Another excerpt from The Return of the Prodigal Son by Henri Nouwen:

He, who is born not from human stock, or human desire or human will, but from God himself, one day took to himself everything that was under his footstool and he left with his inheritance, his title of Son, and the whole ransom price. He left for a far country... the faraway land... where he became as human beings are and emptied himself. His own people did not accept him and his first bed was a bed of straw! Like a root in arid ground, he grew up before us, he was despised, the lowest of men, before whom one covers his face. Very soon, he come to know exile, hostility, loneliness... After having given away everything in a life of bounty, his worth, his peace, his light, his truth, his life... all the treasures of knowledge and wisdom and the hidden mystery kept secret for endless ages: after having lost himself among the lost children of the house of Israel, spending his time with the sock (and not with the well-to-do), with the sinners (and not with the just), and even with prostitutes to whom he promised entrance into the Kingdom of his Father, after having been treated as a glutton and a drunkard, as a friend of tax collectors and sinners, as a Samaritan, a possessed, a blasphemer; after having offered everything, even his body and his blood; after having felt deeply in himself sadness, anguish, and a a troubled soul; after having gone to the bottom of despair, with which he voluntarily dressed himself as being abandoned by his Father far away from the source of living water, he cried out from the cross on which he was nailed: "I am thirsty." He was laid to rest in the dust and the shadow of death. And there, on the third day, he rose up from the depths of hell to where he had descended, burdened with the crimes of all, he bore our sins, our sorrows he carried.

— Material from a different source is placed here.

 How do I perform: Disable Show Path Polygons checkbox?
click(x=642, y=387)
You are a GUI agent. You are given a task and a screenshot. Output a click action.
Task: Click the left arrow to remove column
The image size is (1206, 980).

Standing straight, he cried out: "Yes, I am ascending to my Father, and your Father, to my God, and your God." And he reascended to heaven. Then in the silence, looking at his Son and all his children, since his Son had become all in all, the Father said to his servants, "Quick! Bring out the best robe and put it on him; put a ring on his finger and sandals on his feet; let us eat and celebrate! Because my children, who, as you know, were dead have returned to life; they were lost and have been found again! My prodigal Son has brought them all back." They all began to have a feast dressed in their long robes, washed white in the blood of the Lamb.

The previous quote was written by Frere Pierre Marie who founded the Fraternity of Jerusalem, a community of monks living in the city. He writes of the story of the Prodigal Son being a picture of the life of Jesus. It is an incredibly beautiful portrayal of the life of Jesus.